### EXERCISE INSTRUCTIONS
All of the data below must be reproduced word for word, but without its images.

### TASK MATERIAL
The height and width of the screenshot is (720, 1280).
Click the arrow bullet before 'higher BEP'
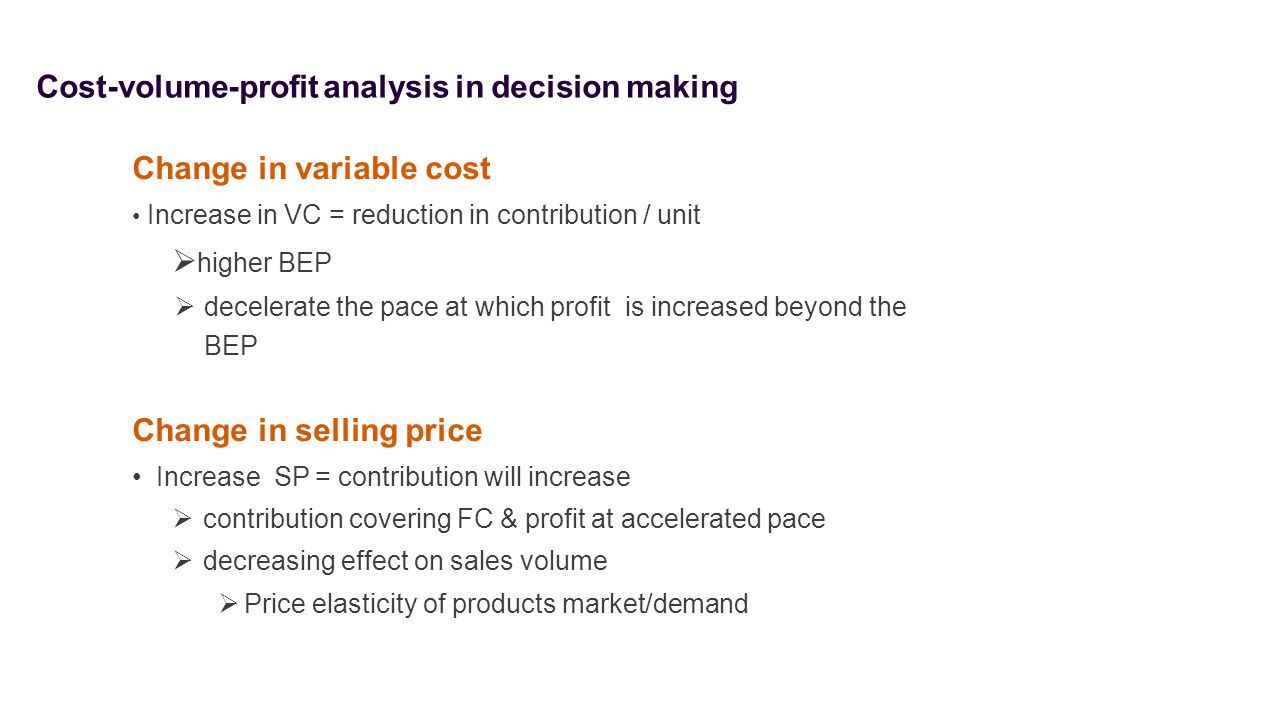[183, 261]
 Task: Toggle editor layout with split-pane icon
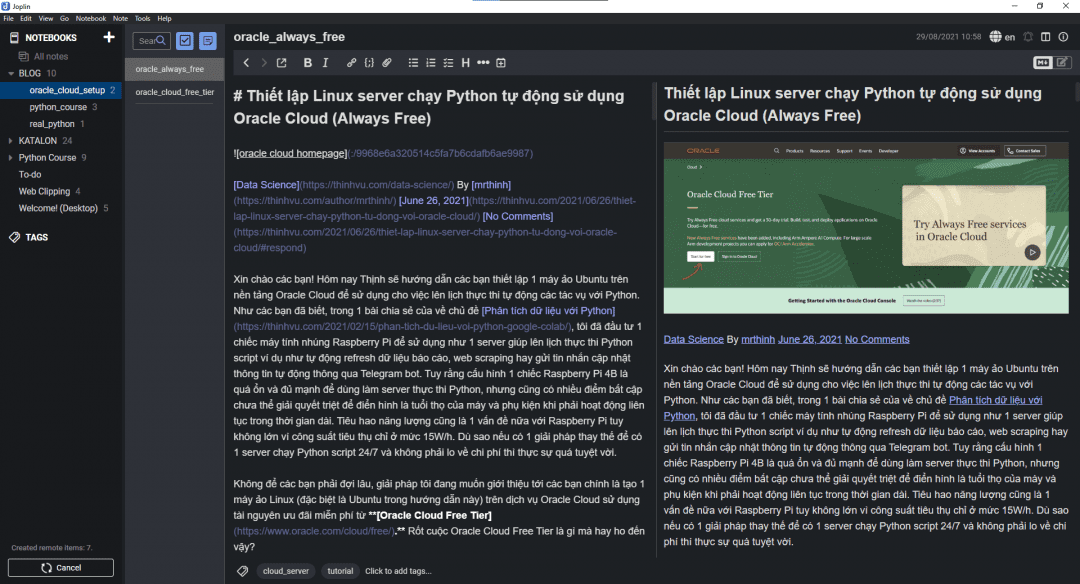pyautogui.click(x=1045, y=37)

### RESULT FOR THIS TASK
The height and width of the screenshot is (720, 1280).
Click the arrow bullet before 'higher BEP'
[183, 261]
 Task: Toggle editor layout with split-pane icon
pyautogui.click(x=1045, y=37)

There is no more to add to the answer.